Dans le XIIIe arrondissement de Paris, Yorick Berger n'a rien changé à ses habitudes depuis que la baisse de prix est entrée en vigueur. Il teste autant qu'avant le 1er avril, « une centaine par jour » la semaine dernière. Ce qui ne l'empêche pas de juger avec sévérité le passage à 16,50 euros du prix des tests antigéniques. « C'est une décision qui a été prise de manière unilatérale et autoritaire. Pour moi, c'est inadmissible. On nous dit qu'on a gagné beaucoup d'argent grâce aux tests. Si l'on est honnête, peut-être qu'ils étaient un peu trop bien rémunérés à une époque, mais ce ne sont pas les pharmaciens qui avaient fixé le prix. Aujourd'hui, selon certaines études, avec un test à 16,50 euros nous allons perdre de l'argent », veut souligner Yorick Berger, également secrétaire de la chambre syndicale des pharmaciens de Paris (FSPF 75).
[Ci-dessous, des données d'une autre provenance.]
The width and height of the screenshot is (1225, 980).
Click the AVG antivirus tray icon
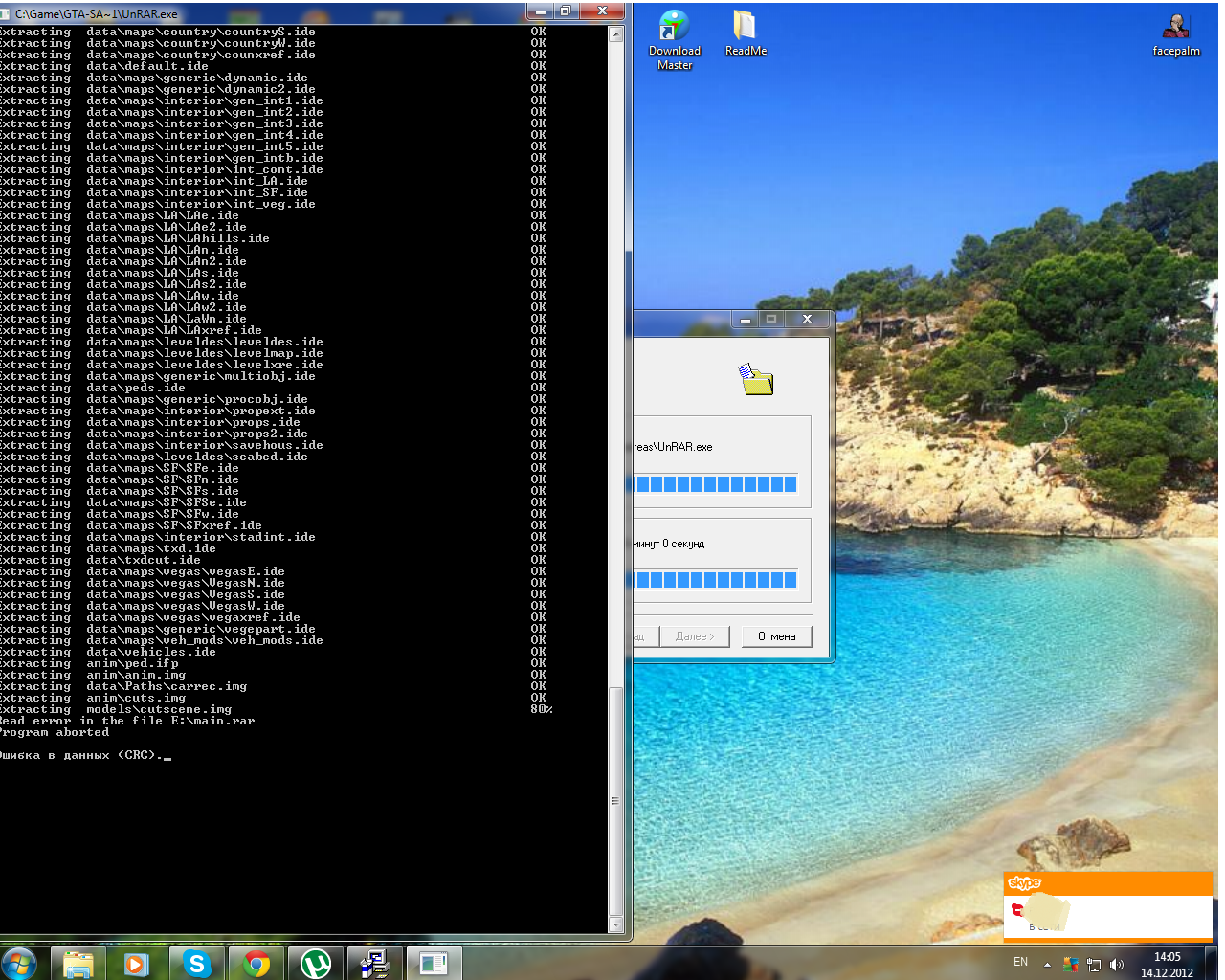[x=1070, y=965]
Alors que des appels à la grève ont été lancés au niveau local, notamment en Auvergne-Rhône-Alpes, le pharmacien parisien estime que cette méthode n'est pas forcément la bonne. « Je comprends que des pharmaciens aient l'envie d'arrêter, mais ce n'est pas à la population d'en payer le prix. Les patients ne vont pas comprendre si on leur explique que l'on ne teste plus parce que le prix est passé à 16,50 euros, souligne-t-il. Nous sommes encore dans la crise du Covid et l'objectif c'est d'en sortir. Même si l'on s'est moqué de nous avec cette baisse, il faut essayer de prendre du recul », estime Yorick Berger, qui regrette que cette question crée quelques divisions au sein de la profession.